Optimization Study of Hybrid Renewable Energy System in Autonomous Site


Saib S., Gherbi A., BAYINDIR R.

ARTIFICIAL INTELLIGENCE IN RENEWABLE ENERGETIC SYSTEMS: SMART SUSTAINABLE ENERGY SYSTEMS, cilt.35, ss.431-438, 2018 (SCI İndekslerine Giren Dergi) identifier

  • Yayın Türü: Makale / Tam Makale
  • Cilt numarası: 35
  • Basım Tarihi: 2018
  • Doi Numarası: 10.1007/978-3-319-73192-6_45
  • Dergi Adı: ARTIFICIAL INTELLIGENCE IN RENEWABLE ENERGETIC SYSTEMS: SMART SUSTAINABLE ENERGY SYSTEMS
  • Sayfa Sayıları: ss.431-438

Özet

This study aims to investigate the optimal sizing and the reliability of the (PV/wind/battery) hybrid energy system to supply a stand-alone site during their 20 years of lifetime. In this case, an Equivalent Loss Factor (ELF) as reliability index is used and applied in this work.
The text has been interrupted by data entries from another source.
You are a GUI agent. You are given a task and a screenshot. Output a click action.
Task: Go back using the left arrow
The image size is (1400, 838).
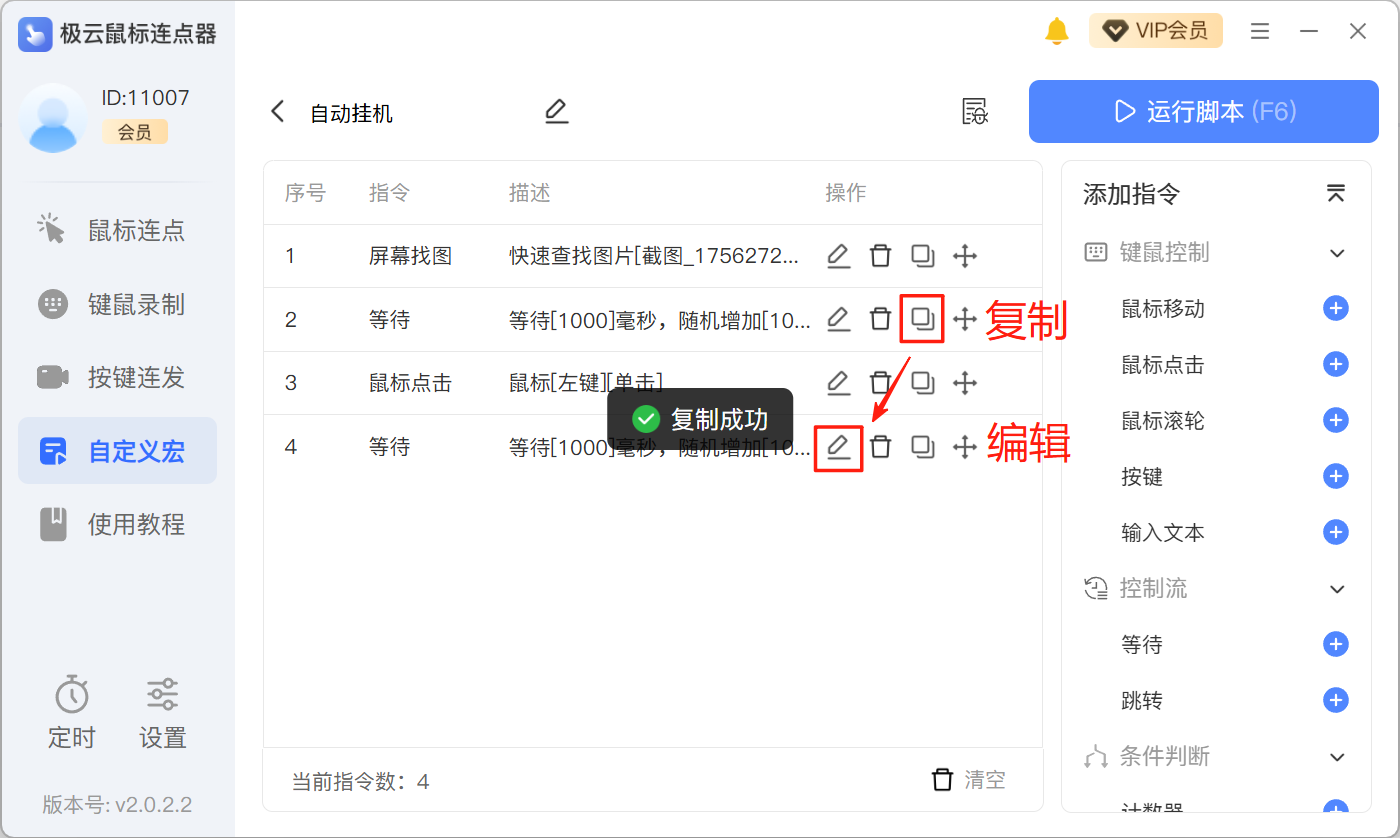(x=278, y=112)
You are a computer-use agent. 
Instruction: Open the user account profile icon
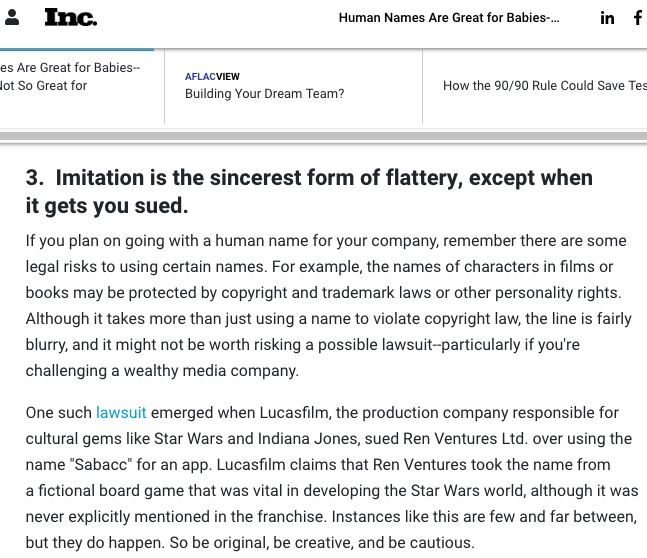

A metaheuristic method such as particle swarm optimization (PSO) is used to solve the optimization problem and compared with other new and improved PSO Algorithms as Fast Convergence and Time Varying Acceleration. A comparative analysis is performed between this study and previous works for a standalone system with a hybrid energy system considering the economic cost using PSO method. Simulation results using Matlab software prove the reliability of the hybrid PV/wind/battery system during its lifetime and the improved PSO method by FC-TVAC algorithm has shown its performance in the optimisation study.